Document text:
----------

Tony Lock, originally published on The Register
Since desktop PCs first entered the world of business, IT managers and help desk staff have struggled for years to keep the machines running. And as anyone involved in IT support will tell you, the majority of the struggles have not been with the PC hardware or software but with the users attached to them.
As we kick off this workshop we want to take a look at the daily challenges of managing desktops, laptops, a growing range of other devices used to access corporate systems and, naturally, the users that always have problems they did nothing to initiate.
When it comes to looking after the desktop estate and planning for future developments it is essential to possess certain basic information about how things stand. Chief among this is an accurate account of the desktop hardware estate itself along with the applications and other software tools that are loaded upon them. Research results show that the vast majority of organisations have desktop and laptop estates that comprise machines of varying ages and it is common for there to be everything from the most modern, up to date specification of machine in use through to kit that can be three and four years old, or even older, with specifications that are way behind those available in new systems.
We don’t want to be age-ist about technology – no doubt there are still PCs out there running MS-DOS quite happily; at the same time, we know that supporting old kit in parallel with new can cause problems. Over to you: does having to support desktops and laptops of varying ages provide you with unusual or unexpected challenges? Are you simultaneously faced with issues concerned with supporting multiple generations of operating systems and application release levels or have you managed to limit the scope of support?

----------

Work instruction 1: Copy the stretch of the desktop support article from "Tony Lock, originally" through "nothing to initiate.", swapping "help desk staff" for "support technicians".
Work instruction 2: Write the next part of the desktop support article, picking up right after its last sentence.
You won't need the records for any of this.

----------

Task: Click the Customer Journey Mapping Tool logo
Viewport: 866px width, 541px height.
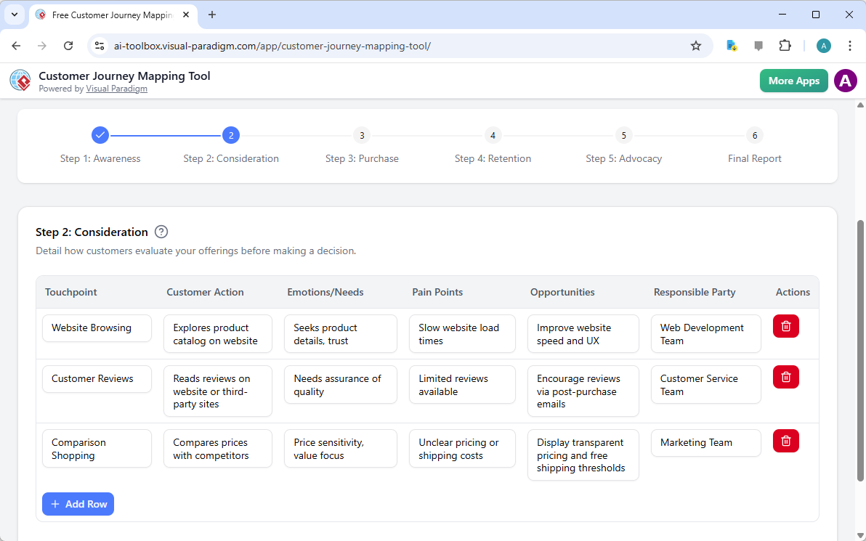Action: point(20,80)
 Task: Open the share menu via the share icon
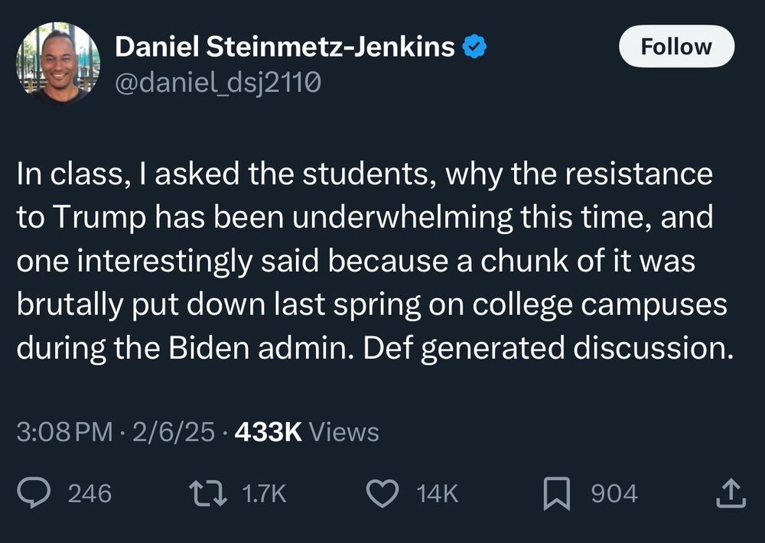click(x=730, y=493)
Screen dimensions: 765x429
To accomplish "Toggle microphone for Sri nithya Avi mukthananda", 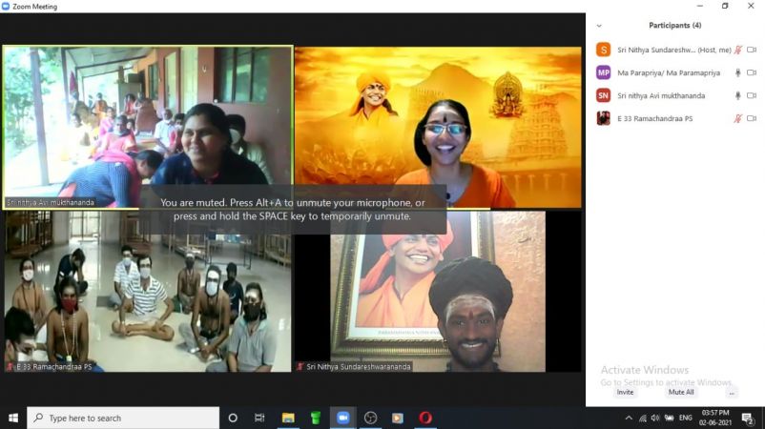I will (737, 95).
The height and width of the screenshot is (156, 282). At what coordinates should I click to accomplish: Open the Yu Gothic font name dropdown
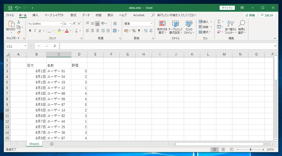(61, 24)
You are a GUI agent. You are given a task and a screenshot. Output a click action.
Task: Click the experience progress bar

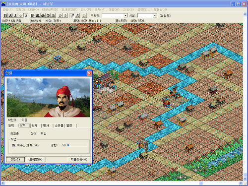tap(77, 145)
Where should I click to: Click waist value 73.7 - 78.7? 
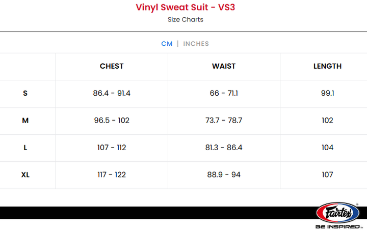tap(224, 120)
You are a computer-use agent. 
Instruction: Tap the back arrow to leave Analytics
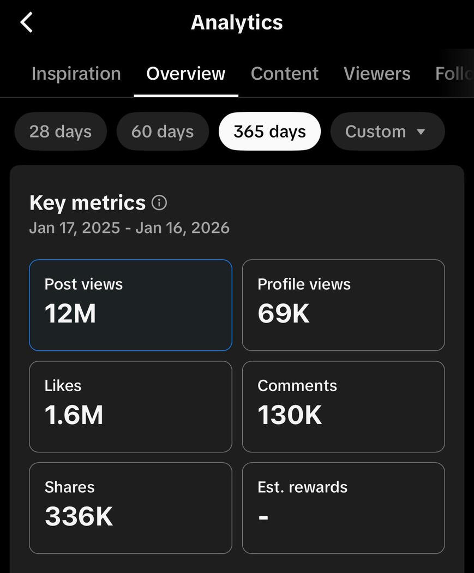click(x=26, y=22)
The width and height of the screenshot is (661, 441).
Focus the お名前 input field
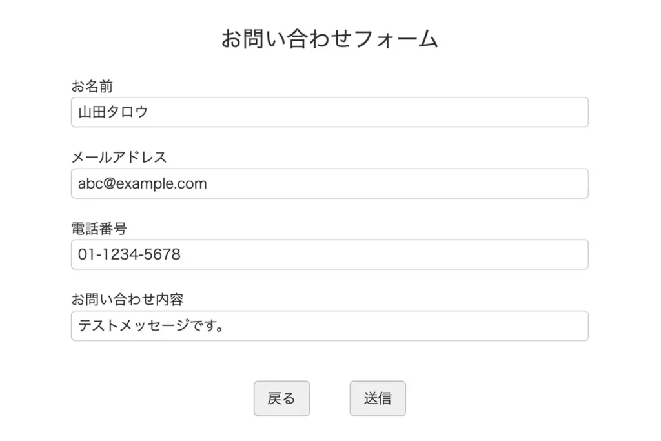330,112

----------

Exercise output 1:
Tony Lock, originally published on The Register
Since desktop PCs first entered the world of business, IT managers and support technicians have struggled for years to keep the machines running. And as anyone involved in IT support will tell you, the majority of the struggles have not been with the PC hardware or software but with the users attached to them.
As we kick off this workshop we want to take a look at the daily challenges of managing desktops, laptops, a growing range of other devices used to access corporate systems and, naturally, the users that always have problems they did nothing to initiate.

Exercise output 2:
One factor in all of this is the possessive and often defensive mentality sometimes adopted by users. Many see the desktop or laptop as belonging to them rather than it being a piece of company equipment supplied to help them perform business functions. This undoubtedly adds to the frustration of managing PCs as users often have wildly exaggerated expectations of just how much freedom they have to install new programmes or change settings whilst still expecting IT to support them come what may.
So, do you have policies in place to tackle how far users can customise their machines, and do the users follow them, particularly senior management? Customisation is one symptom of a wider problem – that of users bringing in their own kit. As one piece of feedback from the recent desktop research study (that we are currently crunching) put it:
“The next time any user brings in their latest gadget they bought at the mall kiosk and informs me that the salesman told them to ’take it to your IT guy and he’ll set it up for you to use at work’, there will be a hostage situation.”
This thinking can also extend to how some users believe that the age and power of their laptop in some reflects on their status within the organisation, in much the same way as they may see their company car. It does make us wonder just how geared up desktop support can be to deal with such challenges, particularly given that it has traditionally been a very reactive function with the majority of interactions being initiated by the end user either in response to some perceived “fault” or to request new capabilities.
In a world where IT is being asked to do more and more, can such a reactive role for desktop support continue to make sense? Can a better knowledge of the desktop inventory estate along with its associated users, business needs and company policies put IT in a position where it can make desktop support far more proactive? Will better monitoring and management capabilities help IT lift its perception in the eyes of those who have until now only talked about desktop support when they have problems to fix? Or we destined to lumber into the sand, until things reach a point where some brave help desk operative dares to scream “enough!”